Assigned task
When the records are reproduced, each one must match exactly, and no picture may be kept.

========

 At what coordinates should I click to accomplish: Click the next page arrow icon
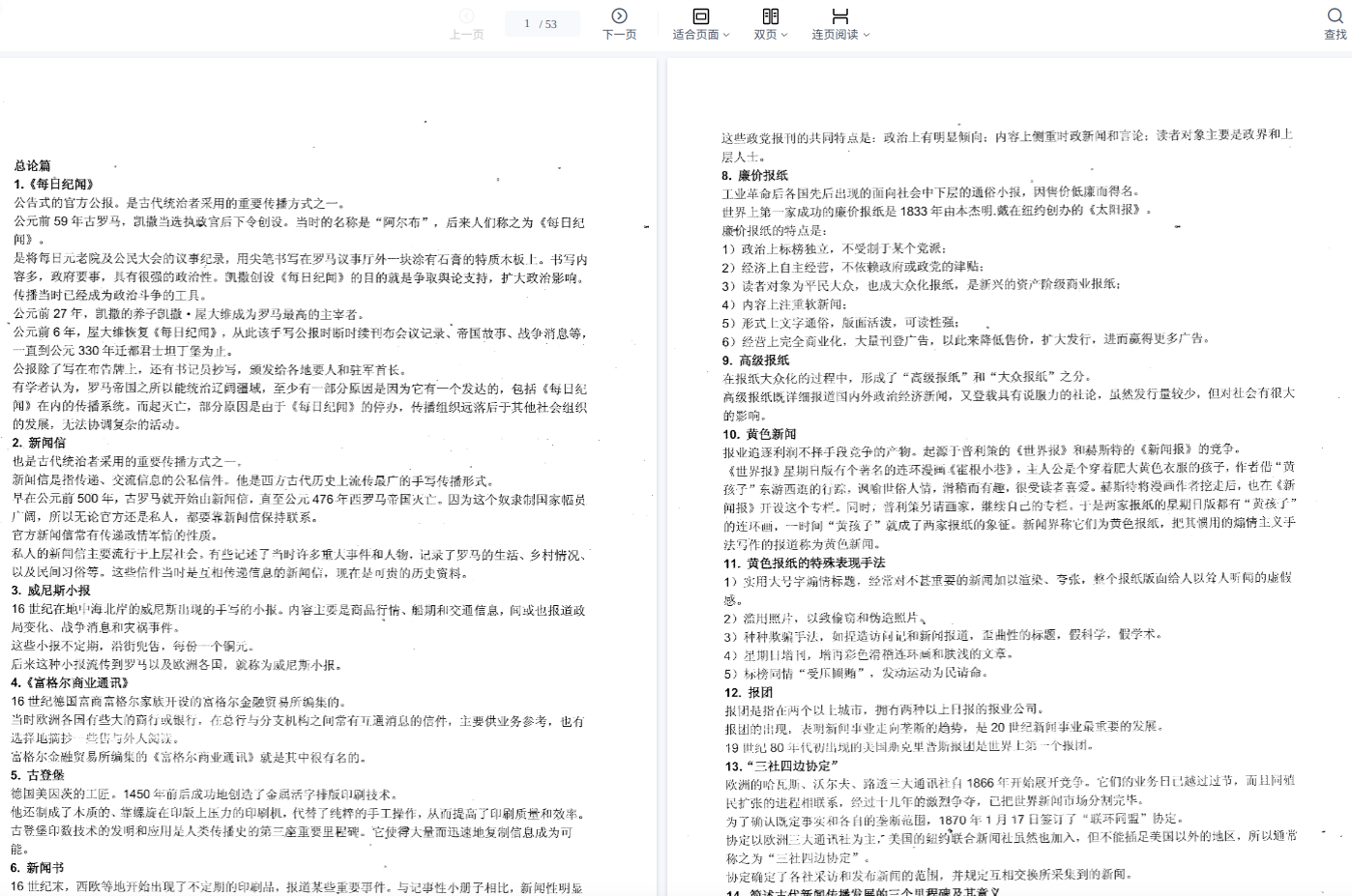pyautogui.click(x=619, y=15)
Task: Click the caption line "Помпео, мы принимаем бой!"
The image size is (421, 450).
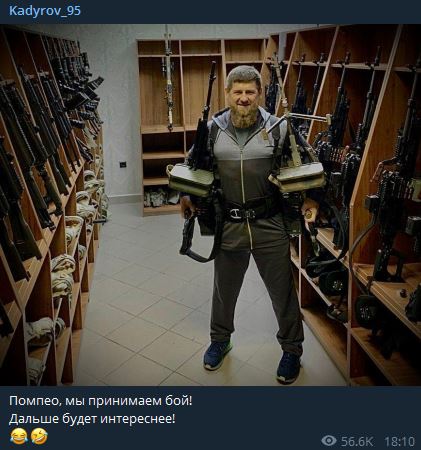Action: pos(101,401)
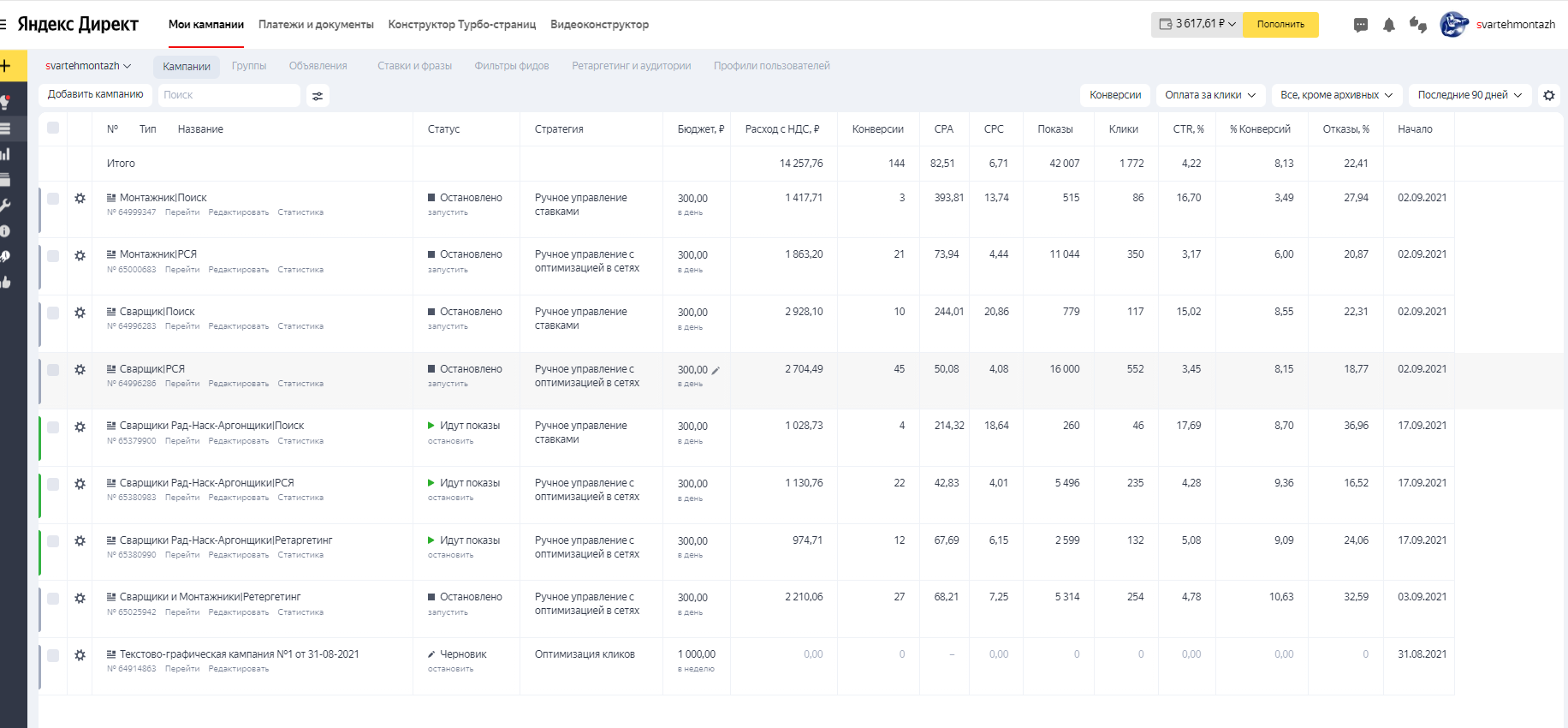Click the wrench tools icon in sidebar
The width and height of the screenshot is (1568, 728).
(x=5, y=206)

========

Task solution
 At what coordinates should I click to accomplish: Click the next page arrow icon
pyautogui.click(x=619, y=15)
Task: Click the caption line "Помпео, мы принимаем бой!"
The image size is (421, 450).
Action: pos(101,401)
Click the wrench tools icon in sidebar
The width and height of the screenshot is (1568, 728).
(x=5, y=206)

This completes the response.